*** EXCERPT PROVIDED ***

1. A game device, comprising: a slingshot comprising: a handle; a launcher frame; and a pair of elasticized bands; and a launcher pouch attached to said bands, said launcher pouch defined by a ball receptacle having a front opening and a grasping tab extending from a side opposite to said front opening.

2. The device of claim 1, wherein said ball receptacle defines a semispherical shape terminating in said front opening on one side and said grasping tab comprising an elongate flap of flexible material.

3. The device of claim 2, wherein said launcher pouch is further defined by a pair of opposing attachment members attached to said pouch adjacent to said front opening.

4. The device of claim 3, wherein said attachment members are each further defined by an aperture formed therethrough.

5. The device of claim 4, wherein said elasticized bands attach to said attachment member apertures.

6. The device of claim 5, further defined by a pair of loop inserts, said loop inserts attached to and interconnecting said elasticized bands and said attachment members.

7. A method for practicing batting, comprising the steps of: placing a compressible ball into a launcher pouch attached to elasticized bands of a slingshot; pulling back on said launcher pouch; aiming said slingshot at a batter's strike zone; releasing said launcher pouch, whereby said compressible ball is shot towards said batter; and said batter attempting to hit said flying compressible ball with a bat.

8. The method of claim 7, wherein said launcher pouch is further defined by a an elasticized band attachment end having an opening therein and a side opposite to said elasticized band attachment end defined by a grasping tab extending therefrom, wherein said pulling step comprises pulling on said grasping tab.

9. The method of claim 8, wherein said releasing step comprises releasing said grasping tab.

10. The method of claim 9, wherein said placing step comprises placing a compressible ball having a diameter of less than about five centimeters.

11. The method of claim 10, wherein said placing step comprises placing a compressible ball defined by an outer surface and at least one aperture formed in said outer surface.

12. The method of claim 11, wherein said placing step comprises placing a compressible ball defined by first and second hemisphere portions, said first hemisphere portion having a plurality of said apertures disbursed thereon.

13. A batting practice assembly, comprising: a baseball/softball training device comprising: a handle; a launcher frame; and a pair of elasticized bands; and a launcher pouch attached to said bands, said launcher pouch defined by a ball receptacle having a front opening and a grasping tab extending from a side opposite to said front opening; and a compressible ball defined by a diameter of less than about five centimeter.

14. The assembly of claim 13, wherein said ball receptacle defines a semispherical shape terminating in said front opening on one side and said grasping tab comprising an elongate flap of flexible material.

15. The assembly of claim 14, wherein said launcher pouch is further defined by a pair of opposing attachment members attached to said pouch adjacent to said front opening.

***

• **SET OF TASKS**:
A: In the batting practice method of the patent claims, explain what releasing the launcher pouch accomplishes, in one to three sentences.
B: Give again, with no changes, the part of the patent claims that opens with the words containing "11. The method" and closes with "about five centimeter.".
The lines that come next have no connection to the patent claims.

*** SUPPLIED DATA ***

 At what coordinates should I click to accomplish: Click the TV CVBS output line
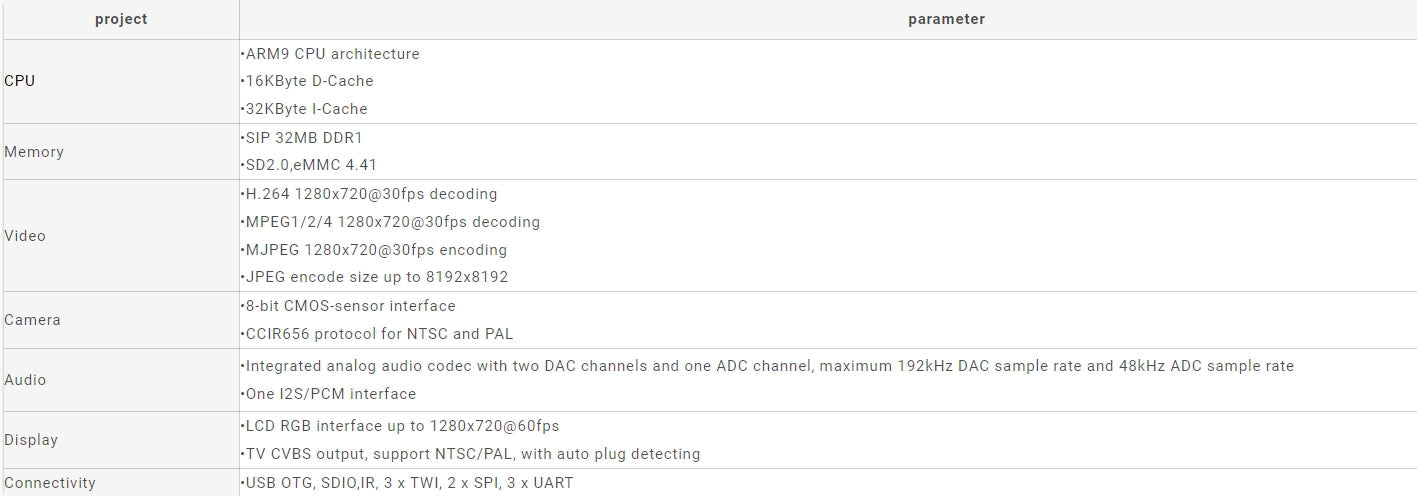pos(471,454)
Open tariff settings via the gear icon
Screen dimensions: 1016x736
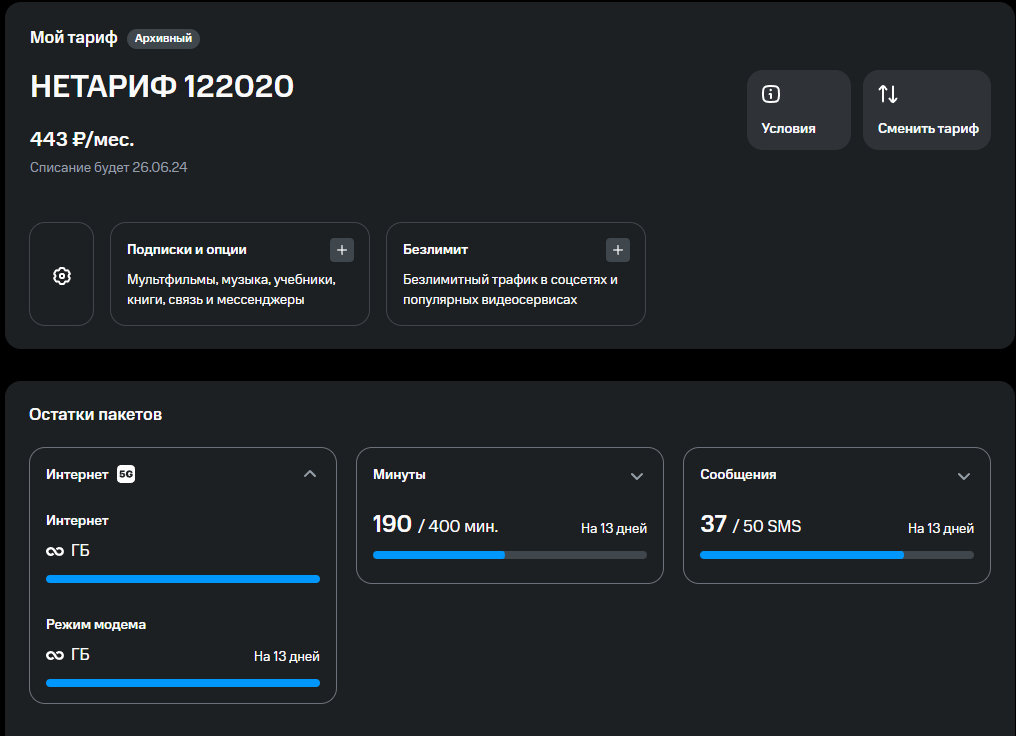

***

• **PER-TASK ANSWERS**:
A: Releasing the launcher pouch shoots the compressible ball toward the batter, because the slingshot has been aimed at the batter's strike zone. The batter then attempts to hit the flying ball with a bat.

B:
11. The method of claim 10, wherein said placing step comprises placing a compressible ball defined by an outer surface and at least one aperture formed in said outer surface.

12. The method of claim 11, wherein said placing step comprises placing a compressible ball defined by first and second hemisphere portions, said first hemisphere portion having a plurality of said apertures disbursed thereon.

13. A batting practice assembly, comprising: a baseball/softball training device comprising: a handle; a launcher frame; and a pair of elasticized bands; and a launcher pouch attached to said bands, said launcher pouch defined by a ball receptacle having a front opening and a grasping tab extending from a side opposite to said front opening; and a compressible ball defined by a diameter of less than about five centimeter.